→ WORK REQUEST:
Determine how many lines in the records hold "every", then give that number by itself.

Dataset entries
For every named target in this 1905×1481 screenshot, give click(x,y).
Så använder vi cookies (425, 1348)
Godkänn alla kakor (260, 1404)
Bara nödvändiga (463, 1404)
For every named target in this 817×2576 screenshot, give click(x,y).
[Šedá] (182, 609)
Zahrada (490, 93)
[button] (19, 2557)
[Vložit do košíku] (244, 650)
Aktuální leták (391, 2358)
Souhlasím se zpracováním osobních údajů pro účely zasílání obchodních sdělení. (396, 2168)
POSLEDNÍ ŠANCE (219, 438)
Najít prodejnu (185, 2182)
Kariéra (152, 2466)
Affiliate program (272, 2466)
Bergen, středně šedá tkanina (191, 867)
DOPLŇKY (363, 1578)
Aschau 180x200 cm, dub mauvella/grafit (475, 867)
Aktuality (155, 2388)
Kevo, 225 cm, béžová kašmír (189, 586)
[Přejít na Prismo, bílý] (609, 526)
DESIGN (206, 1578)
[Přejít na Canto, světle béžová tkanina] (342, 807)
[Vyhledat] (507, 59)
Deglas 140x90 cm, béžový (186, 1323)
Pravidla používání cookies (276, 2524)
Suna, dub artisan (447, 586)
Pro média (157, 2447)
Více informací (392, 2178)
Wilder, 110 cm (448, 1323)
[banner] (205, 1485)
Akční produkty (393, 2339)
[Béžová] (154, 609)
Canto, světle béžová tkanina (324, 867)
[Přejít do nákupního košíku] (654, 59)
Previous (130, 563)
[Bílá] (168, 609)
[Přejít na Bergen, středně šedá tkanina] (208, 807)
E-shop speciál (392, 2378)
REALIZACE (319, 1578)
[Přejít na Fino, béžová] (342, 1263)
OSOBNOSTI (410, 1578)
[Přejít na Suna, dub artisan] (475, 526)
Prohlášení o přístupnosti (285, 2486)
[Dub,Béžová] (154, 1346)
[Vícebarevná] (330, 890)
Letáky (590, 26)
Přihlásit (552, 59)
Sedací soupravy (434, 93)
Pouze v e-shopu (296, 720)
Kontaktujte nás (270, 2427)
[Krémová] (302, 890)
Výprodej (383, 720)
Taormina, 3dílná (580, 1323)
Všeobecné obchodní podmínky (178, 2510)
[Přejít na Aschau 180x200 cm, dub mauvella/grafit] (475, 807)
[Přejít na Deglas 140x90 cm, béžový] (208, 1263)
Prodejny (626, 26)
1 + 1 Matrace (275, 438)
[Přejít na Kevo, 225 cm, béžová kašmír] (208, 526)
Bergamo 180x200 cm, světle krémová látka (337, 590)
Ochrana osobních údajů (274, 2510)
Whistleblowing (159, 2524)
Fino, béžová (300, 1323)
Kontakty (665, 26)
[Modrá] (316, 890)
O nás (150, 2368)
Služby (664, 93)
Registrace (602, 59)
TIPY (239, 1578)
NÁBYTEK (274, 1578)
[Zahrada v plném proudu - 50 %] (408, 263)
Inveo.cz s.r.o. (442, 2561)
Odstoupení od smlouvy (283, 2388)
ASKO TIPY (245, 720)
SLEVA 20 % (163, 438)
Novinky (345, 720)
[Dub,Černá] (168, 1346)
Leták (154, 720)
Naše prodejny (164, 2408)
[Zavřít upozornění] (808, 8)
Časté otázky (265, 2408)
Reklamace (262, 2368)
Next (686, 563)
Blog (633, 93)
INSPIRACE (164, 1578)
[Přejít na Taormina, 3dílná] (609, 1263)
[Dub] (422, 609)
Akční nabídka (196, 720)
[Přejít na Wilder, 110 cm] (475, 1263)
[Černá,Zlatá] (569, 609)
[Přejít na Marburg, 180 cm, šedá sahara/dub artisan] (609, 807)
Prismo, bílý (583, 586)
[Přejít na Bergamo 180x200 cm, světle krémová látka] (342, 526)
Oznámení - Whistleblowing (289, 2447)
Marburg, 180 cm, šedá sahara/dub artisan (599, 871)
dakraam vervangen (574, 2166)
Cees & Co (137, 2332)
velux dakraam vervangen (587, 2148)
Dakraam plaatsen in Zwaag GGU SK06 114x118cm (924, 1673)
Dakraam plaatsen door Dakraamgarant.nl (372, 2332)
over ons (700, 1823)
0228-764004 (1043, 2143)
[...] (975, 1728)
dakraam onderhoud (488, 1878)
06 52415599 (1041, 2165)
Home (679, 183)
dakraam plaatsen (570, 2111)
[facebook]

→ EXERCISE RESULT:
2